Exactly one year ago today, I was planning a wedding. Tonight I'm preparing myself for the memorial of my precious husband that will take place tomorrow. Life is so WEIRD! It just doesn't seem right. I'm still not so sure I've completely wrapped my mind around what has taken place in the past year. Spiritually speaking, my heart is so settled and I know Cody is having an amazing time with Jesus right now. Physically, I miss him. Plain and simple.
Life is so unpredictable, isn't it?
The only thing that makes sense in my life right now is Jesus and His intense love for me. He showed it to me by giving me Cody, who for me was the best example of Jesus apart from Jesus Himself. Instead of asking "what would Jesus do?" - I've often wondered, "what would Cody do?" He not only talked the talk; he walked the walk. He didn't even "try", it just came natural to him. He oozed love.

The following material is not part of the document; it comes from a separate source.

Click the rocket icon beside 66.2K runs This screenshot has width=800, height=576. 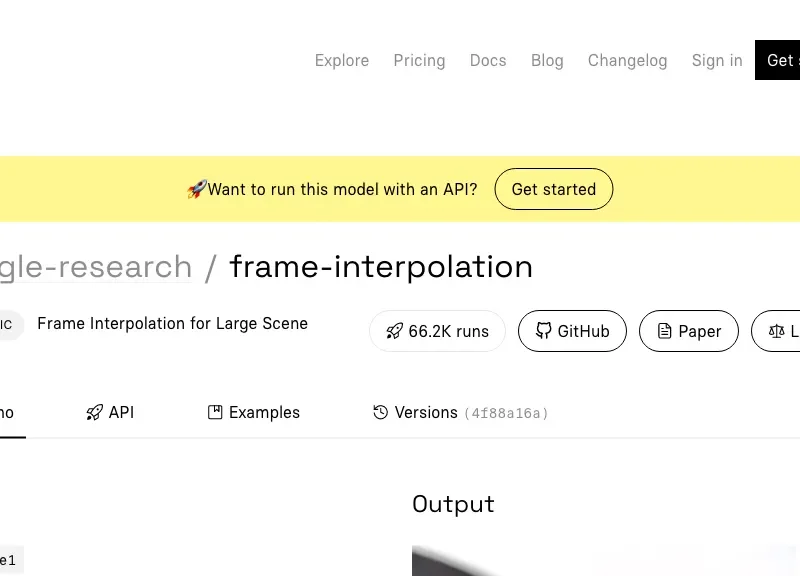click(x=394, y=332)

My dad's still here, but my brother and his family just left this morning. Being surrounded by them was such a much needed diversion. We spent wednesday afternoon in Ft. Bragg at the beach and then elk watching later in the evening. I had prayed that we would see atleast 1 elk, since my family had never seen one in real life. Well, not only did we see one, we literally saw atleast 75 or 80 coming down the mountain to drink from a water trough. It was amazing! I love elk; they're so majestic. It has truly done my heart good having my family around. We missed you, Mom!!


Today I received a letter from a friend across the ocean. I'm sure he had no clue what he was doing when he sent this package out 12 days ago. He ended his letter with a quote that has spoken volumes to my heart.
"And now I have no longing but to do at home, or else afar, His blessed will. To walk amid the many or the few; Thus, "choosing not to choose," my heart is still."
Thank you, Charles, for your prophetic utterances.
I will be in California for a few more days.. and then dad and I will take off into the wild blue yonder. Jeep loaded down! I'm lookin' forward to a road trip with him. What a crazy, but precious time we're having together.
I'm so grateful for all the prayers and intercession that's going up on my behalf. I can feel it. God's grace and peace has surrounded me like a warm blanket. You are all treasures in the eyes of God!
6 comments:
Amy, You have truly found the peace that passes all understanding that Jesus talks about. In the midst of your storm, there is such peace around you. Rest there, allowing Jesus to carry you through this rough weather. We are praying for you today. We love you!
Megan
Amy,
Words are elusive. My heart is heavy for you.
...trust God.
...love Jesus.
...you are loved.
--> "Run in such a way as to get the prize..." 1 Cor. 9:24
May the wind of the Holy Spirit carry you mightily on your journey...Rick Leland
You have been in the thoughts and prayers of Jeremy, Tamara, Tommy, and me, all day long. We have talked about you several times. Our love and prayers are still with you for safe travel and for peace in your wounded heart.
Love,
Mama B
You don't even know me, but I was reading the blog of Missy Wood because we used to go to church with them at Biltmore Baptist before we moved, and I saw the prayer request for you and the link to your blog. I also grew up in Transylvania County (Lake Toxaway) and just wanted to let you know how much your story touched and inspired me. I spent forever just reading back through your story and even shed some tears in prayer for you. I just wanted you to know that I'm praying for you and for Cody's family - for strength and peace in the days to come. Our God is perfect and provides everything we need!
Kim Rector
rectorcrew@att.net
Troutman, NC
Amy - I hope the memorial went well. We wanted to be there, but my brother and sister-in-law moved out of town this weekend. We had committed to help them pack up and move, and then unpack their new house this weekend. We are thinking of you. It is good to hear that you are having a wonderful time with your family. Keep in touch when you get home. Love you!
Amy, It was soooo good to meet you! I know the circumstances were not good but I was so hoping I would be able to meet you and maybe encourage you a little.
The memorial was so beautiful, it was EXACTLY what Cody would have wanted. I could feel Him there, you know. And God too, His spirit was all over the place. I know that Cody was honored and so was God. I am continuing to lift you up in prayer, especially on your trip home. Know that many of your heavenly family are here praying for you, interceeding on your behalf. You touched people who do not even know you. That is God.
So be blessed. Maybe God will let our paths cross one day again. Beloved bride of Christ, be blessed!